Guy Tries To Smoke Weed Out of a Scuba Tank and Ends Up Having A Real Bad Time
Boston Leader – 27-year old Boston local has suffered extensive injuries to his lower body after an unconventional attempt to ‘fill a scuba tank with weed smoke’ failed spectacularly last Thursday night. According to the testimony of several witnesses, Michael Fitzpatrick had consumed a copious quantity of alcohol before making the decision to demonstrate the home-made device.
Mr. Fitzpatrick invited a number of his friends over to his residence, a basement suite in Roslindale, telling them he’d finally perfected what he called his ‘scuba bong’. “Clearly it wasn’t a bong at all,” pointed out one of his friends when interviewed by local journalists, “but he was so enamored with that name we thought best not to correct him.”
When his friends assembled at Mr. Fitzpatrick’s residence, they found him heavily intoxicated. “He’d had a number of celebratory drinks before we arrived, as he was so delighted to finally have his ‘scuba bong’ up and running.” With his friends present, Mr. Fitzpatrick proceeded to offer a demonstration of the home-made device in action. This is the point that everything went horribly wrong.

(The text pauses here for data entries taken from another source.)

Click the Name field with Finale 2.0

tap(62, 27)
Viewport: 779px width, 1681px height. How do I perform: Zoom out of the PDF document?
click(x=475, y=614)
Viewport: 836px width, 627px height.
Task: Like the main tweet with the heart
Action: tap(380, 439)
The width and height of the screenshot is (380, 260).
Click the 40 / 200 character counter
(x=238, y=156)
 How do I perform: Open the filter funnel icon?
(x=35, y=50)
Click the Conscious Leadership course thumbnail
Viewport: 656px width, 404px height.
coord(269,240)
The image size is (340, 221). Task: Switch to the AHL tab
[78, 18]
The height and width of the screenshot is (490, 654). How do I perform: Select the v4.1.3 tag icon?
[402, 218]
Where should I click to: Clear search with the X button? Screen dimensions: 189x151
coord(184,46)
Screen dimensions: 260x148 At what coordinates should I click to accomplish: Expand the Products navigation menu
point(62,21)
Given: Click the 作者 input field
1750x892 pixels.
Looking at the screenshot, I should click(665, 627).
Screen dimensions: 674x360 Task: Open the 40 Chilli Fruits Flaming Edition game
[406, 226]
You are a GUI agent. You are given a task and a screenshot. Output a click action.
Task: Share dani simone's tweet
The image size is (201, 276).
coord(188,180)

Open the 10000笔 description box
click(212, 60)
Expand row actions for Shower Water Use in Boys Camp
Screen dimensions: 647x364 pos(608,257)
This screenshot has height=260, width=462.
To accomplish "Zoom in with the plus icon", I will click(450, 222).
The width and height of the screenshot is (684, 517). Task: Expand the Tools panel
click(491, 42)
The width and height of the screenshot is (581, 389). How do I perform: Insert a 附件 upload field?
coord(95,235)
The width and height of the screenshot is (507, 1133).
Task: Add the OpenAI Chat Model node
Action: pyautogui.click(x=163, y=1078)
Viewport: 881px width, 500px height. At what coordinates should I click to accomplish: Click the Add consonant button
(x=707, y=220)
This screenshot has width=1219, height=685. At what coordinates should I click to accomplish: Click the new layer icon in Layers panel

According to the witnesses, Mr. Fitzpatrick was attempting to reattach the air compressor when he stumbled, knocking the scuba tank off a workbench and onto the concrete floor. “The tank basically exploded after [Fitzpatrick] knocked it over,” commented one of the witnesses. None of Fitzpatrick’s friends were injured, but the blast from the ruptured tank sent shrapnel flying directly into his lower body.
Correction: An earlier version of this post stated the victim was unemployed. Mr. Fitzpatrick is actually employed on a part-time basis at a local pizza shop. We regret the error.
The pure essence and definition of “life comes at you fast.” One second your about to rip a scuba bong with the fellas, the next second you have your balls blown straight into outer space.
Mike may look like an idiot now, but I wholeheartedly respect his ingenuity. Pot heads are constantly looking for new ways to smoke and Mike had found the apex of marijuana intake. Forget the simple and traditional methods of vaping or eating edibles, Mike decided that he needed to have THC shot at the speed of light directly into his lungs. Mike’s only mistake was forgetting that while operating equipment usually reserved for deep sea exhibitions, you probably shouldn’t drink 15 Busch Lights.
There really are no “good ways” to go about losing the boys down below. There isn’t a story you can spin or any heroic deed that can salvage the fact that it will forever be a party of 1 downstairs. But I can say without hesitation that having them blown off because you tried to smoke pot out of what is essentially a live bomb might be the worst way.
P.S. The pizza shop Mike works at has to give him a raise. In the pizza shop game, a marijuana injury is the equivalent to winning the Nobel Peace Prize.